Ses accusateurs en sont ainsi restés à un niveau purement factuel et n’ont aucunement cherché à situer Le Devoir de Violence dans une réflexion théorique sur l’emprunt, l’imitation ou le plagiat, bref sur l’intertextualité mise en valeur par Roland Barthes, Tzevtan Todorov et Julia Kristeva au cours des années 1970.
Prolongeant l’argumentation d’Aliko Songolo, Bernard Mouralis élargit le champ de textes à partir desquels Le Devoir de Violence s’est constitué et propose un classement en fonction du champ culturel auquel ces textes appartiennent. Il distingue ainsi : la littérature de fiction occidentale avec des auteurs comme Graham Greene, Rimbaud et Flaubert ; la fiction africaine écrite dans les langues européennes, avec un parallèle entre le personnage de Raymond Spartacus, héros du Devoir de violence, et Climbié de l’Ivoirien Bernard Dadié, Samba Diallo du Sénégalais Cheick Hamidou Kane, Jean-Marie Medza du Camerounais Mongo Béti, etc. ; mais aussi la littérature ethnologique occidentale, le Coran, la Bible, les historiens arabes évoqués à travers le Tarikh el Fetach et le Tarikh el Sudan – un panorama qui montre l’intertextualité du Devoir de violence et sa dimension subversive. Christiane Chaulet-Achour montre qu’à la différence de Calixte Beyala chez qui le plagiat n’est parfois qu’une pâle copie du texte plagié, on est chez Yambo Ouologuem en face d’un véritable travail de réécriture intertextuel (10). Mais bien que soulignant cet aspect iconoclaste du roman de Ouologuem, les critiques ont curieusement été insensibles au fait que ce travail de subversion chez Ouologuem participe aussi du grotesque.

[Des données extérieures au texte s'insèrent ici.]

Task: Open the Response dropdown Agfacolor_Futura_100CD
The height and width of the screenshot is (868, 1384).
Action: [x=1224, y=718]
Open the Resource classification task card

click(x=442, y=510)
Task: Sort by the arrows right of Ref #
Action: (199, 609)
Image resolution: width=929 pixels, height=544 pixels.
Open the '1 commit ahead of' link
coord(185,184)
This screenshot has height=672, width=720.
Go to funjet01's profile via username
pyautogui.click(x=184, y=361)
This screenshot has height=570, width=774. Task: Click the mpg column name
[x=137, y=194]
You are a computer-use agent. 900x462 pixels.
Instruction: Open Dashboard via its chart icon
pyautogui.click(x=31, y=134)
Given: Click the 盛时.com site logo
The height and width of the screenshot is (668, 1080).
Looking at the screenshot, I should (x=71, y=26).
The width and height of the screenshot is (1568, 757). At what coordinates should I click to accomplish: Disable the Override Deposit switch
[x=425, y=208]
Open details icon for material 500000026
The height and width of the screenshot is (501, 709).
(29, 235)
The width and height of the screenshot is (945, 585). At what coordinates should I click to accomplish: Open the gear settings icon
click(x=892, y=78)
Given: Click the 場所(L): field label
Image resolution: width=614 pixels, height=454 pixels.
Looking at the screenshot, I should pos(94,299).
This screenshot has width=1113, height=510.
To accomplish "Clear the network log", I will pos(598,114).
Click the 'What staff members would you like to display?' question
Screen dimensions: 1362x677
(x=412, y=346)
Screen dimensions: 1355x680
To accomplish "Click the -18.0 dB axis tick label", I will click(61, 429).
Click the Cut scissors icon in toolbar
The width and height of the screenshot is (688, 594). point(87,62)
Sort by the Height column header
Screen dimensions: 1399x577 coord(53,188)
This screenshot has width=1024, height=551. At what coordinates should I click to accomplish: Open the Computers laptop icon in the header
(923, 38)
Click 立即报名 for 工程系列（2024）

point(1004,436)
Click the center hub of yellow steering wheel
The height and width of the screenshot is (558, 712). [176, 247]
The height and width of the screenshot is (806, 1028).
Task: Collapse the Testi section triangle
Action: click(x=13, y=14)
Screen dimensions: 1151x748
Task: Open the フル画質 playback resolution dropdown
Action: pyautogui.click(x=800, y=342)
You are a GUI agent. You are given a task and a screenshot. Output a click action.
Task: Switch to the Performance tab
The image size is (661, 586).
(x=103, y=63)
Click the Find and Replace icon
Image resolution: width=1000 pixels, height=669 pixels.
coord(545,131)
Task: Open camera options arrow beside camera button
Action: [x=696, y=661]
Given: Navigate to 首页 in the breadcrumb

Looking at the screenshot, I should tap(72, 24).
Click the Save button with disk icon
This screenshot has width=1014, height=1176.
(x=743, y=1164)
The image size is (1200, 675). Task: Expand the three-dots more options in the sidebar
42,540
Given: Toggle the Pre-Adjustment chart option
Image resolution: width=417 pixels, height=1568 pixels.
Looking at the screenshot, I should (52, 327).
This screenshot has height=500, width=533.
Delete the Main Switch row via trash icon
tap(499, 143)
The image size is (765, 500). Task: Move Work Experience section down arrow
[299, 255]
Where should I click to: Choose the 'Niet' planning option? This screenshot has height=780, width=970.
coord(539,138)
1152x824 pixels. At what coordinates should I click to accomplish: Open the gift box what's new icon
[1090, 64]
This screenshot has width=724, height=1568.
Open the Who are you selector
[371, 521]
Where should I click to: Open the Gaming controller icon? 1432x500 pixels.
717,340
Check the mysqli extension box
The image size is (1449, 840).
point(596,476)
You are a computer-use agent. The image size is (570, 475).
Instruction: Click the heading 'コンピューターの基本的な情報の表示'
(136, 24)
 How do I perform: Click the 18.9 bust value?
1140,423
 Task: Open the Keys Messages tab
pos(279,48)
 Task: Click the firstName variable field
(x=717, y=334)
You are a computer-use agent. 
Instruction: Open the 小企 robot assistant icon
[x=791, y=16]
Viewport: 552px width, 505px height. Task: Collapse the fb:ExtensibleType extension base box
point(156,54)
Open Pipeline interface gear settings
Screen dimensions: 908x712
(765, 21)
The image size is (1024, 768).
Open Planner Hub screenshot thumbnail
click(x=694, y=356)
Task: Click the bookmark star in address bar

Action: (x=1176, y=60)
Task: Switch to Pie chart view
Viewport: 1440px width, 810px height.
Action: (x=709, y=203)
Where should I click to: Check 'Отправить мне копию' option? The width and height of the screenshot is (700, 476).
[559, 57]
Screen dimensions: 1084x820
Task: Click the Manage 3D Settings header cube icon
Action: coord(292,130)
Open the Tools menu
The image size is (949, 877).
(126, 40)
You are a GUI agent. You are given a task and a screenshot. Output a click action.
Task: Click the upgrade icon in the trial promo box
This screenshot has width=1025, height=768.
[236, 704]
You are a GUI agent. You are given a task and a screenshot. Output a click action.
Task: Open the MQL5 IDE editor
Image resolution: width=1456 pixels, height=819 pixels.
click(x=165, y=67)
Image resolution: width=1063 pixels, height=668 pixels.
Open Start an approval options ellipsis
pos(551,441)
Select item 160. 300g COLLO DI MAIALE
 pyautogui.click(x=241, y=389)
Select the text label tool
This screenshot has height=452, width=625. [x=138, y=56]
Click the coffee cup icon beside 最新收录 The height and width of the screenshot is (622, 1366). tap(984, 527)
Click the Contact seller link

Un coup d’il sur l’histoire du grotesque, depuis la découverte (vers la fin du xve siècle) des ornements bizarres dans les soubassements du palais du Néron en passant par les romantiques allemands jusqu’à Victor Hugo, montre que les critères de démesure et de nouveauté sont indissociables de son esthétique. C’est dire combien il s’oppose au respect de toute bienséance, combien il exerce une sorte de fonction critique et parodique dans la caricature des genres nobles en vogue. L’esthétique du grotesque est de ce point de vue une esthétique de la rupture. Rupture que réalise admirablement Yambo Ouologuem en 1968 dans le champ littéraire africain en mélangeant le genre épique et le romanesque, en parodiant le récit policier, en confondant l’ethnologie et le tiers-mondisme dans leur célébration de l’Afrique éternelle, en tournant en dérision les chants épiques des griots africains (de l’oralité africaine magnifiée par les anthropologues) et par là même la fameuse tradition africaine.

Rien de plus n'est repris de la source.